The patients and their relatives are not blinded. There is a risk that the research assistant might be unblinded, even if it is clearly explained to the participants that they should not reveal their group allocation. Nor are the GPs blinded, and the GPs in the control group may pay extra attention to the drug treatment for their patients during the study period, even if they are not provided with advice from the geriatrician.
Since our aim is to address the various comorbidities and clinical problems that are unique for each participating patient, the intervention is not completely standardised. Successful interventions for geriatric patients have often been of a complex type [55–57], whereas the implementation of one single measure will be less likely to give an effect. A major challenge when studying complex interventions is to describe the intervention with sufficient precision as to facilitate replication . Our main strategy for this will be to compensate for the necessary degree of pragmatism in the interventional approach with a detailed description of the interventions that were in fact carried out, in particular changes in the drug regimens of the individual patients.
This is quite an extensive intervention, but if it is effective, we will argue that it can be carried out for those patients having the most complex polypharmacy – within the existing framework of a geriatric outpatient clinic.
The first patient was included on 17 March 2015. The study is ongoing.
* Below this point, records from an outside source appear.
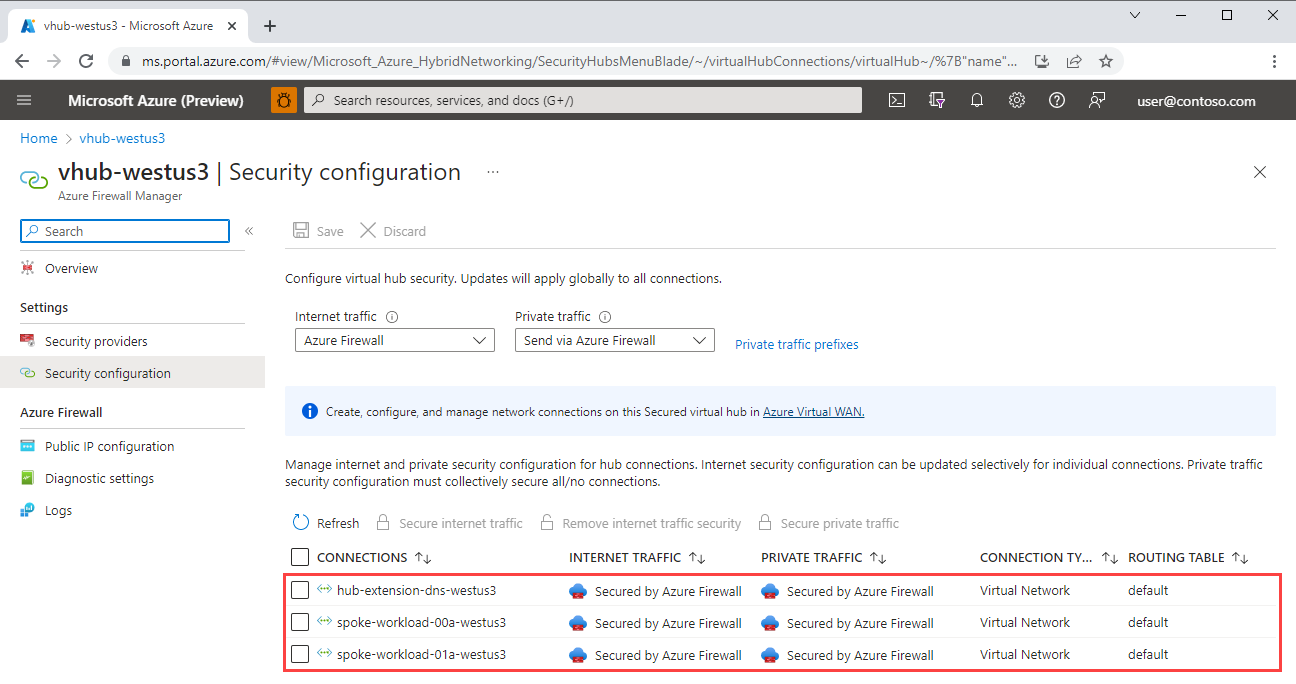1296x684 pixels.
Task: Tick the select-all connections header checkbox
Action: [x=300, y=557]
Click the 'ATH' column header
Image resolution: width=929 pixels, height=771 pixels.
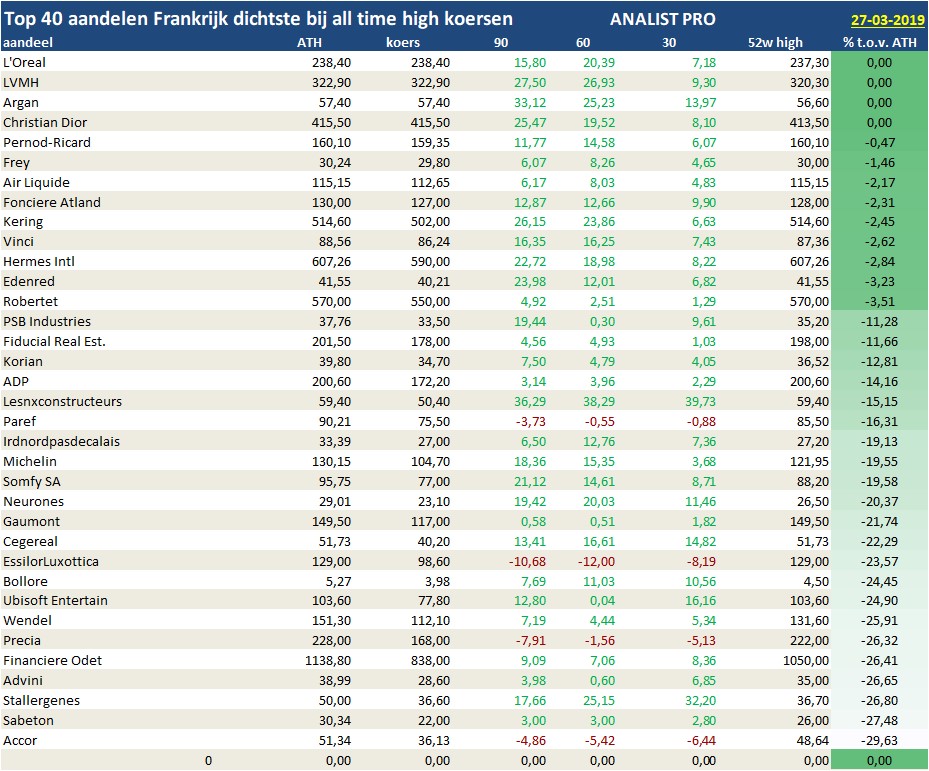coord(309,42)
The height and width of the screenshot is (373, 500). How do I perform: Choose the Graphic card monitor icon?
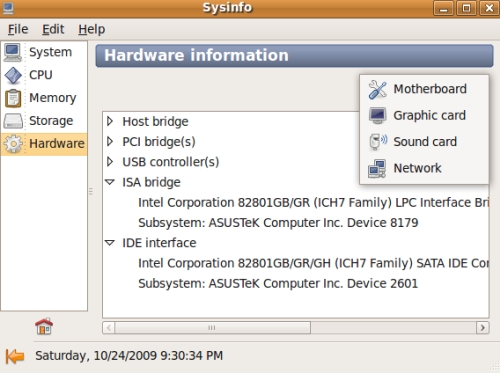[x=377, y=116]
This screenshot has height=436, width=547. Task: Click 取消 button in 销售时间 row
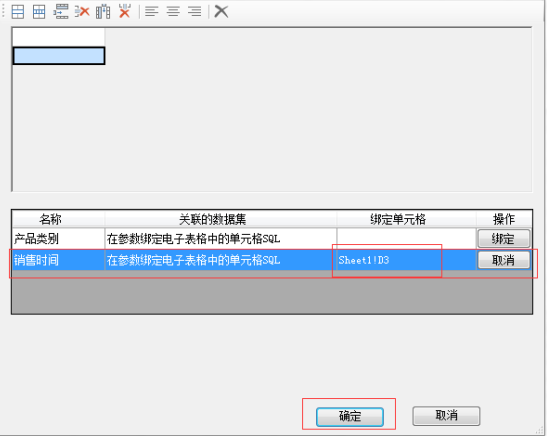click(x=504, y=260)
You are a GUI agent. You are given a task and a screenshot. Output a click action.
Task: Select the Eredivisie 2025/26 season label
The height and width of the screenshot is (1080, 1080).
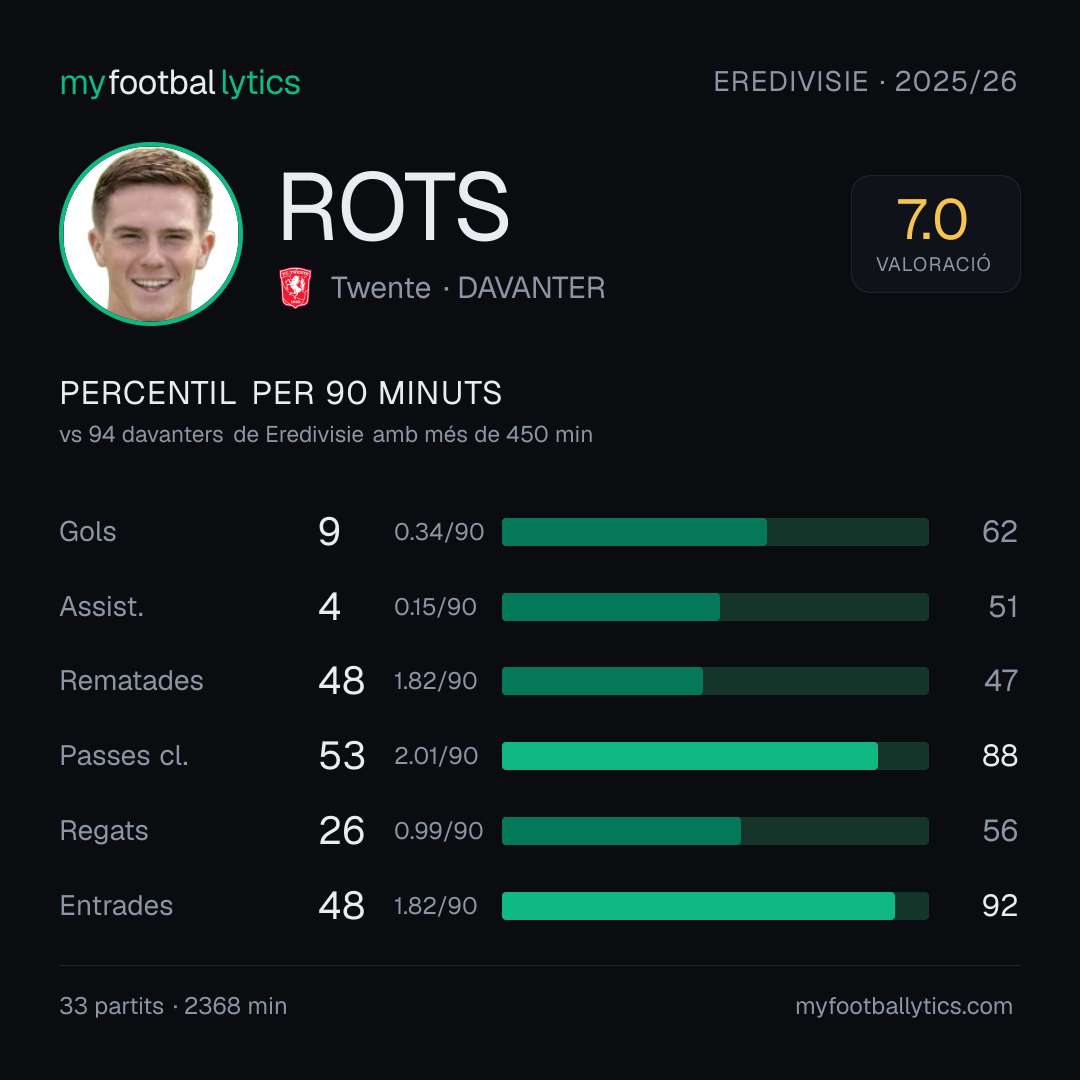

The study is funded by the Research Council of Norway (grant number 222033/LAB). The design, management, analysis and reporting of the study are entirely independent of the funding source.
TBW and RR initiated the study. TBW, RR, EM, JS, HK, ES and KHP contributed in design and planning of the study and have critically revised the manuscript. ES also provided statistical expertise, and has carried out the randomisation procedure and the sample size calculations. RR is responsible for the daily running of the study and collecting data, and wrote the manuscript. All authors have approved the final manuscript.
The authors declare that they have no competing interests.
The Regional Committee for Medical and Health Research Ethics (REK) has decided that the study is exempt from review in Norway, as it is considered as health service research (REK 2014/1488, 19 August 2014). The study is approved by the Data Protection Official at Oslo University Hospital (reference number 2014/15359), and is carried out in accordance with the Declaration of Helsinki.
The participating GPs are given comprehensive information about the study, and give written consent to participate. Inclusion of patients in the study is based upon informed consent, and information is given written as well as orally. Cognitively intact patients are included on the basis of written, informed consent. Some patients who otherwise fulfil the inclusion criteria may be unable to give a valid consent due to dementia or psychiatric disorders. We regard such patients to be particularly vulnerable to suboptimal pharmacotherapy, and thus particularly important to include in the study. We therefore include such patients based on informed consent from a close relative in combination with assent from the patient. If the patients are able to understand basic information about the project, we use a simplified consent form in combination with fully informed consent from a close relative.